**TEXT SECTION**
Chicago Chorale soars in memorable night of Scandinavian music

Sun Mar 31, 2019 at 1:29 pm

By Lawrence A. Johnson

Bruce Tammen conducted the Chicago Chorale Saturday night at Covenant Presbyterian Church,.

If you’ve never heard of the Chicago Chorale, you need to change your Sunday plans and run down to Hyde Park Union Church to catch this afternoon’s matinee.

Now in its 18th season, the Chorale—under the direction of founder/artistic director Bruce Tammen—has grown into one of the most consistently excellent, if still relatively little known, of Chicago’s musical organizations. That this large chorus is able to attain such successful results in intensely demanding repertoire would be an achievement for a professional ensemble; the fact that the Chicago Chorale is made up entirely of amateur singers is simply astonishing.

The concert of music by Baltic and Scandinavian composers, presented Saturday night at Covenant Presbyterian Church in Bucktown, is characteristic of the kind of thoughtful, intelligent yet challenging programs that the Chicago Chorale has been presenting now for nearly two decades under Tammen’s leadership.

**EXTRACTED DATA**

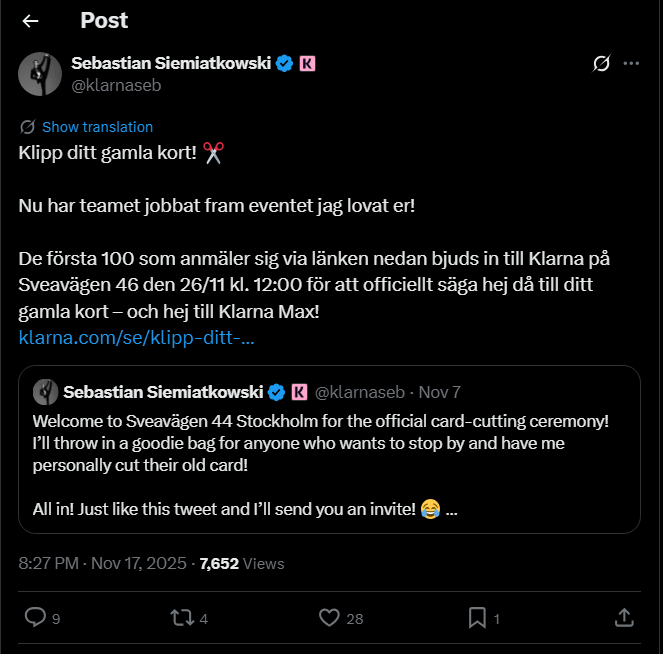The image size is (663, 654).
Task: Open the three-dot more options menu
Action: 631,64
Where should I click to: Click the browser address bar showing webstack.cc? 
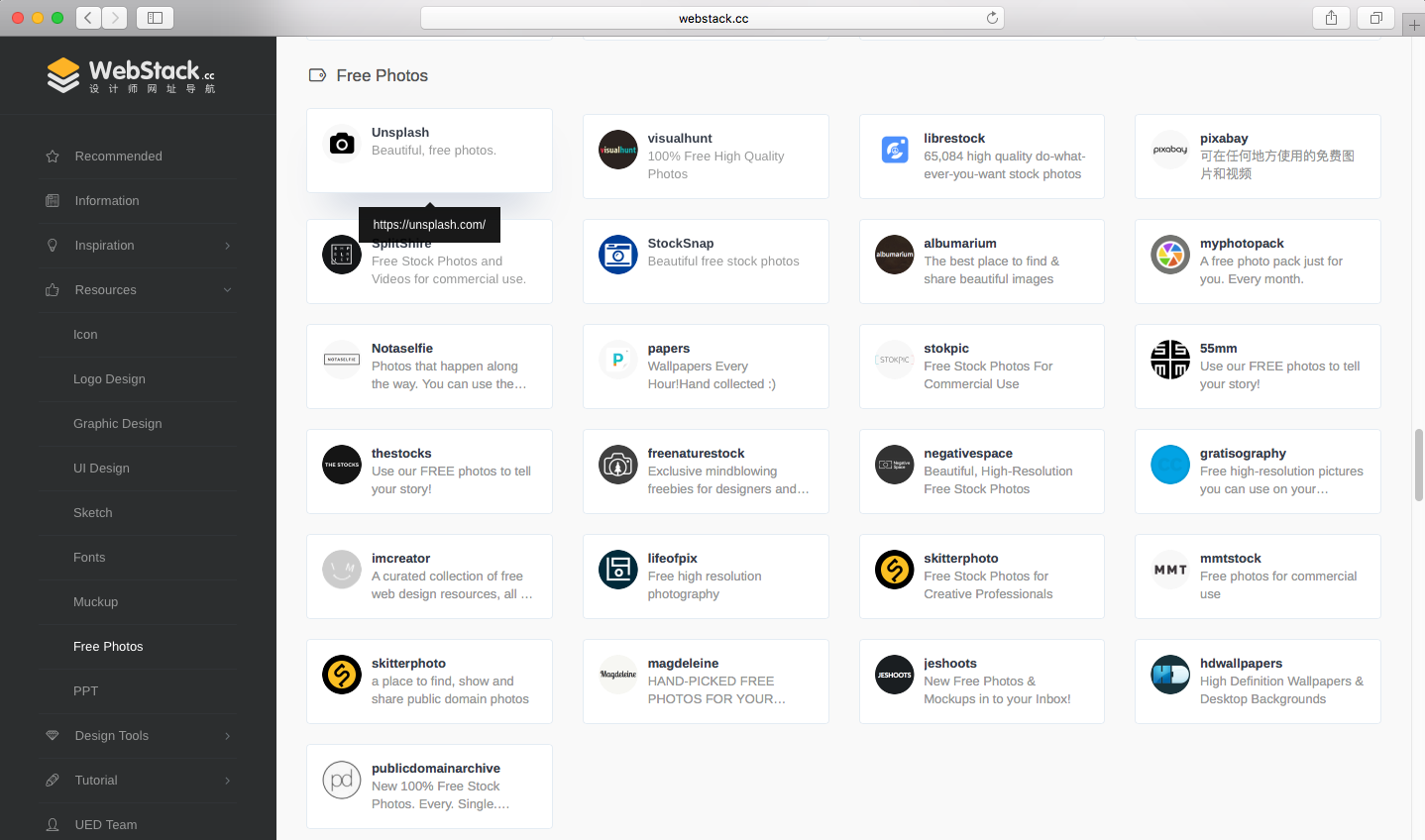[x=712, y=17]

**THE TASKS**
[1] According to the concert review, in which season is the Chicago Chorale now?
[2] In the rows, from the line containing "Where should I" through the end of the rows, inclusive, swap "address bar" for "search field" and give those lines back with nothing else altered. Omit the pictures from your answer.

**RESPONSES TO THE EXERCISE**
[1] Its 18th season.

[2]
Where should I click to: Click the browser search field showing webstack.cc? 
[x=712, y=17]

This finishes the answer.